Una vez había tenido la oportunidad de serle infiel a Marcela pero no lo había hecho, había dejado pasar la oportunidad porque no quería problemas. Había sido con una chica nueva del trabajo que se había convertido en su protegida y parecía que ella estaba dispuesta a pagar con su cuerpo tanta dedicación y protección de su parte. Él no quiso, se hizo el tonto. A los pocos meses se enteró de que la chica se había convertido en la amante del gerente regional y que a ella la trasladaban a otra sucursal como directora de cuentas especiales, un cargo mejor que el suyo.

Nunca le había gustado que Marcela estudiara Letras.

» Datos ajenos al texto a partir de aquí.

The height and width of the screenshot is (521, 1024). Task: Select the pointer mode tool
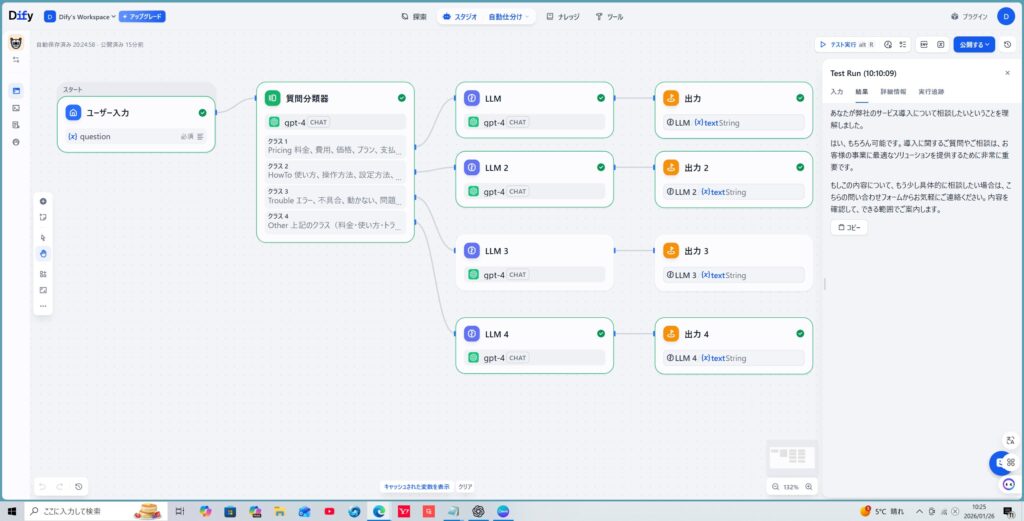point(43,237)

Siempre le había parecido un ámbito donde no existían los códigos que regían para el resto de la humanidad o, al menos, de la gente civilizada. Cuando habían comenzado a salir ella todavía no estudiaba y se separaron a los pocos meses de que ella entrara a la facultad. Después, cuando volvieron a estar juntos y decidieron casarse, ella abandonó la carrera sin que él le dijera nada en especial. Siempre había tomado esa renuncia a Letras como un gesto de amor hacia él.

Cuando decidió volver a la carrera, él no tenía argumentos demasiado sólidos para oponerse. La dejó hacer a pesar de que en el fondo sospechaba que ocurriría algo que iría, necesariamente, en contra de la pareja.

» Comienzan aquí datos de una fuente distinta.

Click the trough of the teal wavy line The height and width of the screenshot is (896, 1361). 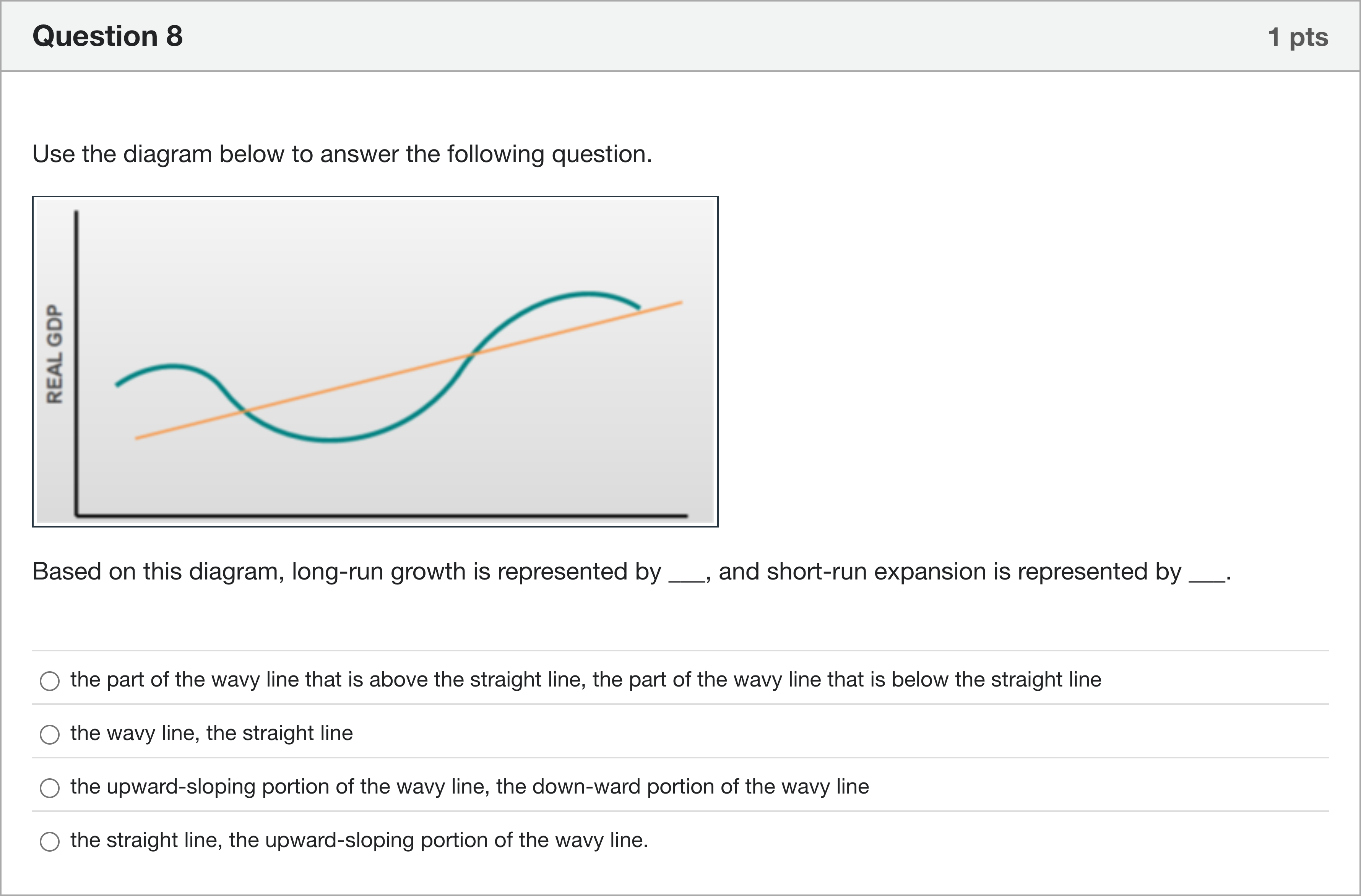coord(331,440)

Él era celoso, es cierto, pero nunca había llegado al punto de desconfianza en el que se encontraba ahora. Ella estaba rara, distraída y el hecho de que en las últimas semanas hicieran el amor mucho más seguido que tiempo atrás más que una prueba de su amor hacía él le parecía un motivo más de sospecha. Había algo raro y él lo iba a descubrir.

Esa noche habían quedado en que ella volvía sola a casa. Él estacionó el auto en la esquina de Puán y Hortiguera. Desde ahí podía observar la entrada de la facultad casi sin ser visto, amparado en la oscuridad. Finalmente, ella salió, iba en compañía de un muchacho, uno de esos compañeros que tenía y que vivían escribiendo poemas o haciendo cosas igual de absurdas. Puso el motor en marcha y esperó a que llegaran casi a Alberdi para ir despacio detrás de ellos.

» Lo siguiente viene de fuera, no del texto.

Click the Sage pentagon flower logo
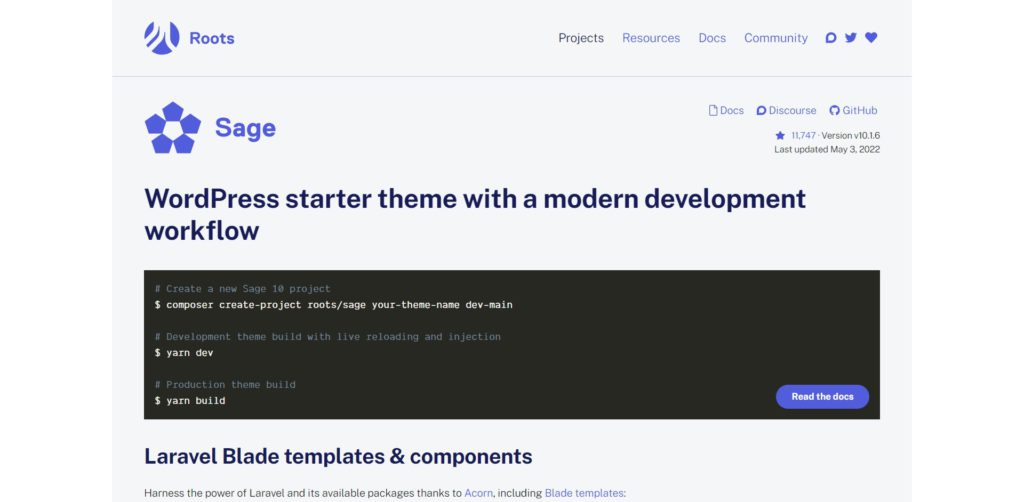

Marcela y el compañero no se desprendían. Iban juntos a paso lento por Puán y así, pegados como hermanos siameses, llegaron a la parada de Rivadavia. Él detuvo el auto a cincuenta metros. Desde ahí podía verlos perfectamente. Ver la mirada divertida de ella, los ojos de baboso de él. Podía ver todo aunque nunca imaginó que iba a ver lo que vio. Marcela paró el colectivo y antes de que llegara a la parada, el compañero apoyó una mano en la cintura de ella y la besó en la boca. Ella se subió al colectivo y desde los escalones del vehículo le dedicó un último saludo.

Él podía hacer como que no había visto nada. También podía ir a su casa y hacerle una escena a Marcela. Optó por otra variante. Siguió al tipo que se tomó otro colectivo y luego caminó unos metros hasta llegar al edificio donde vivía en la calle Sánchez de Loria. Podía haber bajado del auto y golpearlo, pero quería algo más elaborado, más profesional, más cruel.

Ahora también sabía donde vivía. Iba a hablar con tres o cuatro compañeros de su equipo de rugby. Tres o cuatro amigos en los que se podía confiar plenamente y a los que podía contarles el infierno en el que estaba. Ellos lo entenderían. Aceptarían su propuesta y hasta la considerarían una decisión justa. Ese tipo se iba a arrepentir de andar con mujeres casadas. No le iba a alcanzar una vida para arrepentirse de haberse metido con su esposa.